The task:
Copy the items below word for word, from the first line through the line containing "click(1106, 788)", both included.

+++

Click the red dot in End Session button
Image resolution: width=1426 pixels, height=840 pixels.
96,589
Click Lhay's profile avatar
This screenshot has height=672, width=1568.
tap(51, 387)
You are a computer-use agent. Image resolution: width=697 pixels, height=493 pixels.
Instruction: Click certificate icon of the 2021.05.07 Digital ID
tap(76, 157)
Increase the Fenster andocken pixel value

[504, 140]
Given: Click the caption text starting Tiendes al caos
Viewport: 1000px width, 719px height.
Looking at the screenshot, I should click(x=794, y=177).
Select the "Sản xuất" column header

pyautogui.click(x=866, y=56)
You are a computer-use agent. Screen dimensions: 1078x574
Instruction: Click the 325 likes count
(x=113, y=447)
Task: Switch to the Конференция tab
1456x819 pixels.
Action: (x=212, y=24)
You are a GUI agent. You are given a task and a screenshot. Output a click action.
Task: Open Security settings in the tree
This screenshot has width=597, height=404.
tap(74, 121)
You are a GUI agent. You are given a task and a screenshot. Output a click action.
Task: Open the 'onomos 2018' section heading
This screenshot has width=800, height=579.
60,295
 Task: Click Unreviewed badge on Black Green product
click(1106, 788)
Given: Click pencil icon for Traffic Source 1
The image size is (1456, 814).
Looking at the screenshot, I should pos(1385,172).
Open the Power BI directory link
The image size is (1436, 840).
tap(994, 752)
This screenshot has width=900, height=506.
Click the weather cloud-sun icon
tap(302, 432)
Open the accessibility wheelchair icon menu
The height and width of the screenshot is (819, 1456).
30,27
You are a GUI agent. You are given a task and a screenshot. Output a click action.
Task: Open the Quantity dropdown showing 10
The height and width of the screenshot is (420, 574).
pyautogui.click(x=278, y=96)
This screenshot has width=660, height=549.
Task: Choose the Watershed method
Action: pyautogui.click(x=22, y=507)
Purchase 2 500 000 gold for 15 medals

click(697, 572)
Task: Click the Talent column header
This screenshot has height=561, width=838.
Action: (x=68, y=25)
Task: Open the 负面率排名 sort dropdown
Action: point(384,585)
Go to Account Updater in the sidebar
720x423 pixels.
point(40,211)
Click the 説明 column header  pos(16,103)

+++

Task response:
Click the red dot in End Session button
Image resolution: width=1426 pixels, height=840 pixels.
96,589
Click Lhay's profile avatar
This screenshot has height=672, width=1568.
tap(51, 387)
You are a computer-use agent. Image resolution: width=697 pixels, height=493 pixels.
Instruction: Click certificate icon of the 2021.05.07 Digital ID
tap(76, 157)
Increase the Fenster andocken pixel value

[504, 140]
Given: Click the caption text starting Tiendes al caos
Viewport: 1000px width, 719px height.
Looking at the screenshot, I should click(x=794, y=177).
Select the "Sản xuất" column header

pyautogui.click(x=866, y=56)
You are a computer-use agent. Screen dimensions: 1078x574
Instruction: Click the 325 likes count
(x=113, y=447)
Task: Switch to the Конференция tab
1456x819 pixels.
Action: (x=212, y=24)
You are a GUI agent. You are given a task and a screenshot. Output a click action.
Task: Open Security settings in the tree
This screenshot has width=597, height=404.
tap(74, 121)
You are a GUI agent. You are given a task and a screenshot. Output a click action.
Task: Open the 'onomos 2018' section heading
This screenshot has width=800, height=579.
60,295
 Task: Click Unreviewed badge on Black Green product
click(1106, 788)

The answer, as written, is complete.